» **Instructions to follow**:
Which lines to output? The line containing "Image resolution: width=1024" and every line after it in the data below, each copied exactly.

» **Records for this task**:
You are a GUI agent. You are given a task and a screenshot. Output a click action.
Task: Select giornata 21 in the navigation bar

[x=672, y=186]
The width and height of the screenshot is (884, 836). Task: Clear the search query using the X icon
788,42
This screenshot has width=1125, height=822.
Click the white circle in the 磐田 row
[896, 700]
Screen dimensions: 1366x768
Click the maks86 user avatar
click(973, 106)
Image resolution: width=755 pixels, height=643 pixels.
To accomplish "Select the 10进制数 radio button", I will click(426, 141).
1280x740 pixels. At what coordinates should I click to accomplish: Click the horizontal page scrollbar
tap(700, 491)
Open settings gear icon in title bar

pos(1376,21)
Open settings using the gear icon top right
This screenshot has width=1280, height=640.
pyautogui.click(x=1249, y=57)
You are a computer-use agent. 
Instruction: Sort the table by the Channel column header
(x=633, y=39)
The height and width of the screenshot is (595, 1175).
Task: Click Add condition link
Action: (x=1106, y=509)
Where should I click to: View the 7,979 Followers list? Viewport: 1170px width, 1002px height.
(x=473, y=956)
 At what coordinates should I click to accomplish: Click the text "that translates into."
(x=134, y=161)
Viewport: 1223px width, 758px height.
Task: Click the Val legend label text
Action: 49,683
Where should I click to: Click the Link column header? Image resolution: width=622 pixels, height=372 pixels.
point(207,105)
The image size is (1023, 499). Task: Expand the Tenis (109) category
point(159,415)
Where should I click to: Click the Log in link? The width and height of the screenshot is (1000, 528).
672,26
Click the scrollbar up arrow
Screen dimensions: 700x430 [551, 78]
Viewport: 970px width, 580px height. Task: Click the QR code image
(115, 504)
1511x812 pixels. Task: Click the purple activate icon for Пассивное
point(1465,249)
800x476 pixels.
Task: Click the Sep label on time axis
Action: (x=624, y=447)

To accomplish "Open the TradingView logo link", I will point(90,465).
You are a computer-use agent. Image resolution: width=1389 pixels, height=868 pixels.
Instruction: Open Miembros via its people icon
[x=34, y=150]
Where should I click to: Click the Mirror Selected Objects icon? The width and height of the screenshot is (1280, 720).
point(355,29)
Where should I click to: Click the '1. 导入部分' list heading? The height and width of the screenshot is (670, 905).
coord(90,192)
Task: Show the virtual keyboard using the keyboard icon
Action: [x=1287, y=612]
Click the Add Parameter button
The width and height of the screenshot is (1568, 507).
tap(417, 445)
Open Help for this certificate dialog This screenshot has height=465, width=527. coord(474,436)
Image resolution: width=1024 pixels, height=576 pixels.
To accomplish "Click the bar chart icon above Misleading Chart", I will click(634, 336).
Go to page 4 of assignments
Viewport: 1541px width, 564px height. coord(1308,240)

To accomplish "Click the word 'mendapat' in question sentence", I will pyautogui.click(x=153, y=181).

» **Output of the task**:
Image resolution: width=1024 pixels, height=576 pixels.
To accomplish "Click the bar chart icon above Misleading Chart", I will click(634, 336).
Go to page 4 of assignments
Viewport: 1541px width, 564px height. coord(1308,240)

To accomplish "Click the word 'mendapat' in question sentence", I will pyautogui.click(x=153, y=181).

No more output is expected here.